- [Excerpted text]:
## START

The sole issue in this case is the propriety of the trial judge’s decision to require the Commonwealth and the defendant to exercise their peremptory challenges after each juror was declared indifferent. The defendant contends that he had a right to an empanelling process by which he could exercise all his peremptory challenges at one time after the fourteen jurors had been seated. There was no reversible error.
The defendant, while a prisoner, was found guilty of assault and battery on a correction officer and sentenced. Prior to trial, the defendant asked the judge to propound special questions to the prospective jurors in addition to those concerning rela*782tionship, interest, opinion, and bias to which the statute speaks. G. L. c. 234, § 28.1 The judge allowed in part the defendant’s request and after a communal interrogation as to relationship, interest, opinion, and bias, she called the prospective jurors one by one and asked three additional questions to uncover any bias or prejudice that might have remained hidden after the initial interrogation.2 These additional questions derive from the second paragraph of G. L. c. 234, § 28.
On the first day, three members of the jury panel were examined individually. The first was accepted, the second was excused by the judge, and the third was challenged by the defendant. At the close of the first day, the defendant asked the judge to change the system of empanelling to permit all prospective jurors who had been declared indifferent to be seated and then, when all fourteen were selected, to permit the exercise of peremptory challenges. The judge indicated that she would probably continue to use the method which she had adopted during the first day, although she said that she might change her mind overnight. On the following morning, the defendant did not renew his request, nor object to the continuation of the practice of asserting the challenge at the moment when the judge declared the juror indifferent. The judge continued the system of the previous day until fourteen unchallenged jurors were seated. The defendant had exercised his entire quota of challenges (in this case he was permitted *783to challenge six because of the two additional jurors, though he was not entitled to this number of challenges as of right, see Commonwealth v. McColl, 375 Mass. 316, 322 [1978]) and only one prospective juror was called after the defendant had used his sixth challenge. In all, the judge queried twenty-four prospective jurors.

## END

- [Dataset content]:
## START

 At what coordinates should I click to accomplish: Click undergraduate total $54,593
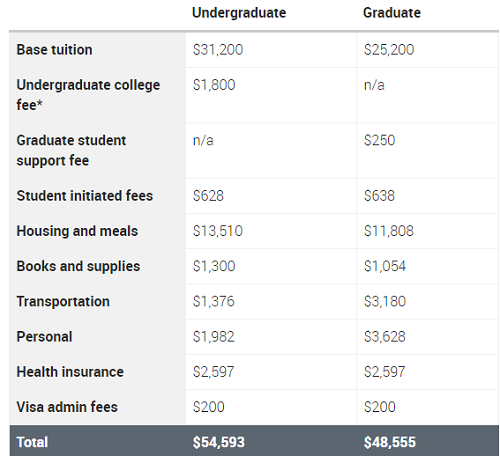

## END
## START

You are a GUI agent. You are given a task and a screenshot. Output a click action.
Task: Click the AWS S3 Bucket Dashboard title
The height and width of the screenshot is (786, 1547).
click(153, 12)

## END

- [What you need to do]:
a – Answer these questions using the opinion on jury empanelling, one answer a line:
(i) Of what offense was the defendant found guilty?
(ii) How many members of the jury panel were examined individually on the first day?
(iii) How many prospective jurors did the judge query in all?
b – Carry the opinion on jury empanelling forward from its last sentence, in the same formal style.

- [Responses to the exercise]:
a –
(i) Assault and battery on a correction officer.
(ii) Three.
(iii) Twenty-four.

b –
The defendant points to Rule 6 of the Superior Court (1974), set forth in the margin,3 and insists that a trial judge is required under pain of reversal to use that method. We agree with the defendant that rule 6 requires an empanelling procedure consistent with his request. However, on the second morning when the judge resumed the empanelling process in the manner in which she had started on the previous day, the defendant did not object. The defendant will not be heard to argue futility in raising anew the issue or in objecting because the judge left the question open on the previous afternoon when she said, “I will leave it that way, unless overnight I should change my mind. I reserve the right to change my mind, but as of the moment, I like our system better.” It is elementary that an objection is required to preserve appellate rights absent a showing of a miscarriage of justice. Commonwealth v. Pires, 389 *784Mass. 657, 664 (1983). There has been no miscarriage of justice. Accordingly, we leave the result undisturbed.
We hasten to add, however, that the result which we reach should not be deemed to be approval of the method of empanel-ling used here. Rule 6 is unambiguous in its direction and it allows an exception only in a trial of an indictment for a capital crime or in case in which a judge “specially otherwise ordered.” Neither exception is present here. The language of rule 6 is obligatory and, therefore, must be followed.
Judgment affirmed.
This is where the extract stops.